Not? Wem fiele zu Not wohl nichts ein? Die Einsamkeit vieler alter Menschen in unserer Gesellschaft. Kinder, die an Aids sterben oder mit 10 Jahren zu Versorgern iherer Familien werden, weil ihre Eltern an Aids gestorben sind, wie wir das in den letzten Wochen eindrücklich gehört haben aus Tansania wie aus Brasilien. Keine Arbeit zu haben, keine Lebensperspektive. Gewalt und Terror in Palästina und Israel.

Hier bringt ein schwaches „Kopf hoch, wird schon wieder!“ keinen Trost, keine Hilfe.

Hier braucht es Worte, die durch Mark und Bein gehen, den Geist treffen und die Seele berühren. Wort Gottes, von dem der Hebräerbrief spricht!

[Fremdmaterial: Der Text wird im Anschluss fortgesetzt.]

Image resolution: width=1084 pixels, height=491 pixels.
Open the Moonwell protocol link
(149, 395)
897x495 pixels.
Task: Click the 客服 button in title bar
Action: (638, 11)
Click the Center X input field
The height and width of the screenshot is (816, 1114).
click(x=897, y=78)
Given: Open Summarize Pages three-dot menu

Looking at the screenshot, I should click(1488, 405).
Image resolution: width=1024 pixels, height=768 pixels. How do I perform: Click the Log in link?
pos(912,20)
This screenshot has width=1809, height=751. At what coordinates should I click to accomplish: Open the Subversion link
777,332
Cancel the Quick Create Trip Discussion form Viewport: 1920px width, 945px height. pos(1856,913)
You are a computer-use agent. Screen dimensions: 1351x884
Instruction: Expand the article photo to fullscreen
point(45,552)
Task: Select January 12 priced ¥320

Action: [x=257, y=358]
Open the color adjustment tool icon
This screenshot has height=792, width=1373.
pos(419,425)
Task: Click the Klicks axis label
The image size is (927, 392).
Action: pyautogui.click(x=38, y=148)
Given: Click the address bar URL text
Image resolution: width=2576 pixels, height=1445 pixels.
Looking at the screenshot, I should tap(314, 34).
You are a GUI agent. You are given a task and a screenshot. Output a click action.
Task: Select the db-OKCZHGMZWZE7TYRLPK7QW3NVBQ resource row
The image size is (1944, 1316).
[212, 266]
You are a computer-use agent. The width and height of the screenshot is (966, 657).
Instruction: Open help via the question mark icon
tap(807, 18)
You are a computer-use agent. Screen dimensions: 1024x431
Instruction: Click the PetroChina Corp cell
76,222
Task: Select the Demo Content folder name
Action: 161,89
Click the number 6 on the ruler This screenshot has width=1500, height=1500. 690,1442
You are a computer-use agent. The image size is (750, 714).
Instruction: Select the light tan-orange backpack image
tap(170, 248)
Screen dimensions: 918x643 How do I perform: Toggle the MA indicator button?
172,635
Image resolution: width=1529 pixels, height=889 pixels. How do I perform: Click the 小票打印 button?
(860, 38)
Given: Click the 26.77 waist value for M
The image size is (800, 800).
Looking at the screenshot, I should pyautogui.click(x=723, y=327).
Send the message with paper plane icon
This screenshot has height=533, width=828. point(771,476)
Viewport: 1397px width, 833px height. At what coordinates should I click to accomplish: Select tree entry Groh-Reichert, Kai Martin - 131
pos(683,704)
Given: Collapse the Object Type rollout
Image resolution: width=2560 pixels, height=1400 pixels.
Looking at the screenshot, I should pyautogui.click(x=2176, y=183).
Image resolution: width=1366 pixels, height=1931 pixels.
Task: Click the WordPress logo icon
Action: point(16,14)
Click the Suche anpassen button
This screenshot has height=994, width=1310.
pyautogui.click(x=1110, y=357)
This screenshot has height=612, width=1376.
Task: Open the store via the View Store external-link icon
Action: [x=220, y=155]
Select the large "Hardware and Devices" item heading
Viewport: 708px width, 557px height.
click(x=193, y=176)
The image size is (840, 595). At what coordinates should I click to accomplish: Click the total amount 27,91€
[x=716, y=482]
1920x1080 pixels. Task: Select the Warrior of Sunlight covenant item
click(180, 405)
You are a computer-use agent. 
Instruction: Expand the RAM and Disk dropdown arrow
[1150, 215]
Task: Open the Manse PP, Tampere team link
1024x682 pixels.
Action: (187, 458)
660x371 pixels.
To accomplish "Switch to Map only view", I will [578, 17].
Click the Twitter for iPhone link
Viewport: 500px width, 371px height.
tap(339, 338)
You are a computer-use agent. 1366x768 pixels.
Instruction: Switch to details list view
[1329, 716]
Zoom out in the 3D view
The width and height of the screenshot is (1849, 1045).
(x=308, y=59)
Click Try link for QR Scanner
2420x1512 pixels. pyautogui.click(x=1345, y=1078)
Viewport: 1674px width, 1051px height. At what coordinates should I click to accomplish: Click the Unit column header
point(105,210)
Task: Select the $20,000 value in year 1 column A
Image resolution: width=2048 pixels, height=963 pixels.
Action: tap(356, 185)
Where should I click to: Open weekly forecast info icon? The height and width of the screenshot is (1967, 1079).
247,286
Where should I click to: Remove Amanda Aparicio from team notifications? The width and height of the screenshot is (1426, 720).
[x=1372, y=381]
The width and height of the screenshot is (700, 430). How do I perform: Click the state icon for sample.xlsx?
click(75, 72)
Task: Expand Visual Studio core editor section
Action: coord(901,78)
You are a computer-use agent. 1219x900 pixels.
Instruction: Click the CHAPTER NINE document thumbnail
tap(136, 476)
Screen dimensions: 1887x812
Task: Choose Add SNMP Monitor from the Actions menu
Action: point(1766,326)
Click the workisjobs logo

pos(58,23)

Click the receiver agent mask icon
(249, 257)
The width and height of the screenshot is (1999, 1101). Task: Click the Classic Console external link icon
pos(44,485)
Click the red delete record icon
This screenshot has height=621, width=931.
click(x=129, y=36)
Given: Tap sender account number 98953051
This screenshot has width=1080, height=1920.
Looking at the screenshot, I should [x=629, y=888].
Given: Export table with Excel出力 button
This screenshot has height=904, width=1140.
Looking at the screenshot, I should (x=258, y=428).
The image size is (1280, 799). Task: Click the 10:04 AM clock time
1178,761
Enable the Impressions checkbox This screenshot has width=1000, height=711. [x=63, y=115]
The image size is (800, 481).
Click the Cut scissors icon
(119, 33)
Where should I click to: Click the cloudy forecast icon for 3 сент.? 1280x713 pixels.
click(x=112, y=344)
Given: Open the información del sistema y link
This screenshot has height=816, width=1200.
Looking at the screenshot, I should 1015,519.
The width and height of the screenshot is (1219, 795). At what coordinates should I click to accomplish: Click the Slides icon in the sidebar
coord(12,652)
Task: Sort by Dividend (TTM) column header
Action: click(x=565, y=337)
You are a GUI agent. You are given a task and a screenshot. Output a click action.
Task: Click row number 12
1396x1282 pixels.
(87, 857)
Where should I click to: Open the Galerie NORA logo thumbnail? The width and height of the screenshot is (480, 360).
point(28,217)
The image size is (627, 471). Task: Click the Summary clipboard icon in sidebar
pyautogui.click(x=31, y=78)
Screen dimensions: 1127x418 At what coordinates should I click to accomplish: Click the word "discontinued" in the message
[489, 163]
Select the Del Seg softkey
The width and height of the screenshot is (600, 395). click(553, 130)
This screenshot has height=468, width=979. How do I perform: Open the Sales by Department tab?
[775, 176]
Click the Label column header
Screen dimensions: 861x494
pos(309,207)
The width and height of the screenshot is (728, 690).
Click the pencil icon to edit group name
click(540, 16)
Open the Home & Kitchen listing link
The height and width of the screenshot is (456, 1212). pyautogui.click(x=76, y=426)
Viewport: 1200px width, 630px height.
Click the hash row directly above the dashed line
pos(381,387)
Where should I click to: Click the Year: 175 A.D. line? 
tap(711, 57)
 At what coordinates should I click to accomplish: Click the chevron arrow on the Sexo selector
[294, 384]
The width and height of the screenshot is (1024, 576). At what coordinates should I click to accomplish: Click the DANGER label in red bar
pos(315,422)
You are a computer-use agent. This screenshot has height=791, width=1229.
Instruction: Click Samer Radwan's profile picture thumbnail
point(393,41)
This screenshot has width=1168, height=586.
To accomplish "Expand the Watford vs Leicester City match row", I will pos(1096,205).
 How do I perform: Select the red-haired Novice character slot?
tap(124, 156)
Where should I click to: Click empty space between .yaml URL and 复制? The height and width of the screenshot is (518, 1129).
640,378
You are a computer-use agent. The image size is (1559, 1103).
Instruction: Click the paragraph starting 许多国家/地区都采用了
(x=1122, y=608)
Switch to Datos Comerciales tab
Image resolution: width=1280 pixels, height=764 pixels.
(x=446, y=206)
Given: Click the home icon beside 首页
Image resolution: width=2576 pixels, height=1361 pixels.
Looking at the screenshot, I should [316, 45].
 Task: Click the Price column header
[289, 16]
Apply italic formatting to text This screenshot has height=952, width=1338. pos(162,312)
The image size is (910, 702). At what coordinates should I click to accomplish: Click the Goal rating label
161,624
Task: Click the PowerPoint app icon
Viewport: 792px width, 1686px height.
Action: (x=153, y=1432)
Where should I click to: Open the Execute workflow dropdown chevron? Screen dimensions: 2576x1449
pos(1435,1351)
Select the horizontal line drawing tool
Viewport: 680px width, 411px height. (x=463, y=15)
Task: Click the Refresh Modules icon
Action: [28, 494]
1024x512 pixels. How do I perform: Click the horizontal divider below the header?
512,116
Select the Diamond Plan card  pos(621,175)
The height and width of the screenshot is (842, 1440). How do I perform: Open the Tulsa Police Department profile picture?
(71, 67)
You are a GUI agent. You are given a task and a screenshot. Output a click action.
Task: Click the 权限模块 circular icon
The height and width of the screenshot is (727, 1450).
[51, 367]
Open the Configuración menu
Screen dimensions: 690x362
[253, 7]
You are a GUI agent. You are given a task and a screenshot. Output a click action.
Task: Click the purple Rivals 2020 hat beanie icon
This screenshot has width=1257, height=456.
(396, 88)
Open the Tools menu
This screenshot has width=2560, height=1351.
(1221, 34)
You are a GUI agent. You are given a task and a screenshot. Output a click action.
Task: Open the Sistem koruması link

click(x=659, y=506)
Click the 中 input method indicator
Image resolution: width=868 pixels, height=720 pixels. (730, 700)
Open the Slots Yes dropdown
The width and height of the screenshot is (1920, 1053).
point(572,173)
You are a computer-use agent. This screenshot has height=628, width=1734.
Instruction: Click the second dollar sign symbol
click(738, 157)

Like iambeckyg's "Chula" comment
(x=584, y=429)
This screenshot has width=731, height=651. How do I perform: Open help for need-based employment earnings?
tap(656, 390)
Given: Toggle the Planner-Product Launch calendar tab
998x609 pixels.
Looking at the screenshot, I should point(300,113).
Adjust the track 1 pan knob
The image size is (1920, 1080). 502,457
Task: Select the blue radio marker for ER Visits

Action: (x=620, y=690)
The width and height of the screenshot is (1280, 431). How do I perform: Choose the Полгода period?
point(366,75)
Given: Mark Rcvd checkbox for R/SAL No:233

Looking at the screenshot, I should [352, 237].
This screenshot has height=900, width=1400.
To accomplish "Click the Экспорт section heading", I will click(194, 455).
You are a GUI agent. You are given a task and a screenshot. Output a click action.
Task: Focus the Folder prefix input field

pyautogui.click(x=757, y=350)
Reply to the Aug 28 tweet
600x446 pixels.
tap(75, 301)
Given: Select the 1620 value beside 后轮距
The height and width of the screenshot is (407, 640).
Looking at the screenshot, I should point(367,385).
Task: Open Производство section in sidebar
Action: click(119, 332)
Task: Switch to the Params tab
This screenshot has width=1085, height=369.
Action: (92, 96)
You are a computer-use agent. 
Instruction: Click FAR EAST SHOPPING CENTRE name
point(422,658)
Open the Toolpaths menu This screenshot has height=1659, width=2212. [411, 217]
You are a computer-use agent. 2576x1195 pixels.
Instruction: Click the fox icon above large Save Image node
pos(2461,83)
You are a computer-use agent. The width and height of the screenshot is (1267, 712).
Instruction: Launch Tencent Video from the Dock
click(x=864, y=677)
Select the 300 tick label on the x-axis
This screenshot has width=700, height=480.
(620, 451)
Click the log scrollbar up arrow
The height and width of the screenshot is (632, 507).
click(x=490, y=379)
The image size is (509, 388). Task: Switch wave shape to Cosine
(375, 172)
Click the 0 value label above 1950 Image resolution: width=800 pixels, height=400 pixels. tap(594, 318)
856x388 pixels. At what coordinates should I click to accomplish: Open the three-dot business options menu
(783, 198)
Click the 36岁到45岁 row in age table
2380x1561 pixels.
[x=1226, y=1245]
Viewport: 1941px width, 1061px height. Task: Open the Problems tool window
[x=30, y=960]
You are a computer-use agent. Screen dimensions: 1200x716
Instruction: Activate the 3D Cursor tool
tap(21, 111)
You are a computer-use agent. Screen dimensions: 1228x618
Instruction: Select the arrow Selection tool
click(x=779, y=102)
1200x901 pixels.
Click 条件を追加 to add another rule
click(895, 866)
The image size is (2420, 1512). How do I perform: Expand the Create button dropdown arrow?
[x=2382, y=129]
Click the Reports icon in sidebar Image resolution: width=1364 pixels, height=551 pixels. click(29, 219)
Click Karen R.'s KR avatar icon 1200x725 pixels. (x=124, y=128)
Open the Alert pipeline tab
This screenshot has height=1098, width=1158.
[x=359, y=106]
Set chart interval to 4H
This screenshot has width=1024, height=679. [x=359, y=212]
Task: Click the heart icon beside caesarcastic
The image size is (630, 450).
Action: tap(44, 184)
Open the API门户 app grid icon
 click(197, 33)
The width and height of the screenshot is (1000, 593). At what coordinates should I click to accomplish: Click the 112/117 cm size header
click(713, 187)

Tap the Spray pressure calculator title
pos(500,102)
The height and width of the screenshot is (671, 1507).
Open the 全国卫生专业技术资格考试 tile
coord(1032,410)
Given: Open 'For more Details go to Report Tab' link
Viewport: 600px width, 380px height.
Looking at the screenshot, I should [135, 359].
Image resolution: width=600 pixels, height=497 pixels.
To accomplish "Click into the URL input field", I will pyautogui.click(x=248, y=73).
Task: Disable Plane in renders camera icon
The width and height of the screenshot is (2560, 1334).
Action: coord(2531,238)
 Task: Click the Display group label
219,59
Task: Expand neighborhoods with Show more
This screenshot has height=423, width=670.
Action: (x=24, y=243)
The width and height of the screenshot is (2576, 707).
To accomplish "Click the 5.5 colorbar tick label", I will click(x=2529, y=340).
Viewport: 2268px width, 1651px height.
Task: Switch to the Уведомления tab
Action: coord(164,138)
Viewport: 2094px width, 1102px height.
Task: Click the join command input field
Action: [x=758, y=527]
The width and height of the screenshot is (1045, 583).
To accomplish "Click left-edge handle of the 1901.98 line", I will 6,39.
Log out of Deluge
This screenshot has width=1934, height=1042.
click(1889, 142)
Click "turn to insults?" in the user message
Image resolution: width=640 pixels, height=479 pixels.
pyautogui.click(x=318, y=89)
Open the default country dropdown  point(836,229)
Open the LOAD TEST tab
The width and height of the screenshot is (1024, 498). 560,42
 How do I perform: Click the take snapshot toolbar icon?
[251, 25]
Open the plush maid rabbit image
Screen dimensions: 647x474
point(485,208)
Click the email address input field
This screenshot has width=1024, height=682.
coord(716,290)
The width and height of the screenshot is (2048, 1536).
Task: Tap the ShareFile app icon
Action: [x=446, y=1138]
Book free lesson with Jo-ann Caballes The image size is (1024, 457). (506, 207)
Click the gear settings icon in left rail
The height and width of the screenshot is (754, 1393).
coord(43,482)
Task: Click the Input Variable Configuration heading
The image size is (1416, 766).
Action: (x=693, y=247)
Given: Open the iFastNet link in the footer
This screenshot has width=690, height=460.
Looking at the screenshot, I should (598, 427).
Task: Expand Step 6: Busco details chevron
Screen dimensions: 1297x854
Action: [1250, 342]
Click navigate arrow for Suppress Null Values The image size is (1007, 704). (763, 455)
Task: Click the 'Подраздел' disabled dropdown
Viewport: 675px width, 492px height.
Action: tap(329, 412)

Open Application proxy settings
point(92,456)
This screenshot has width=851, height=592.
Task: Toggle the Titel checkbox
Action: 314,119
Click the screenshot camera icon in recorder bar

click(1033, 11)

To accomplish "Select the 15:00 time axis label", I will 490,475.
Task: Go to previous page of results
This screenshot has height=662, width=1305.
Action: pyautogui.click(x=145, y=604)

Unbequem ist das schon, denn das Wort Gottes ist eben nicht das verbale Trostpflästerchen, das nichts nützt, aber auch niemandem schadet.

Wort Gottes rüttelt auf. Läßt mich nicht in Ruhe. Läßt mich nicht leben im alten Trott, sondern ist mir Stachel im Fleisch und Salz in der Wunde.

Wort Gottes wurde lebendig, wurde Mensch in Jesus von Nazareth, starb unseren Tod, um mir die letzte Konsequenz von Unrecht, Not und Gewalt vor Augen zu halten.

Wort Gottes? Gott sei Dank eben nicht nur Trost, Halt, Licht in der Nacht, sondern auch lebendig, kräftig und schärfer als jedes Schwert.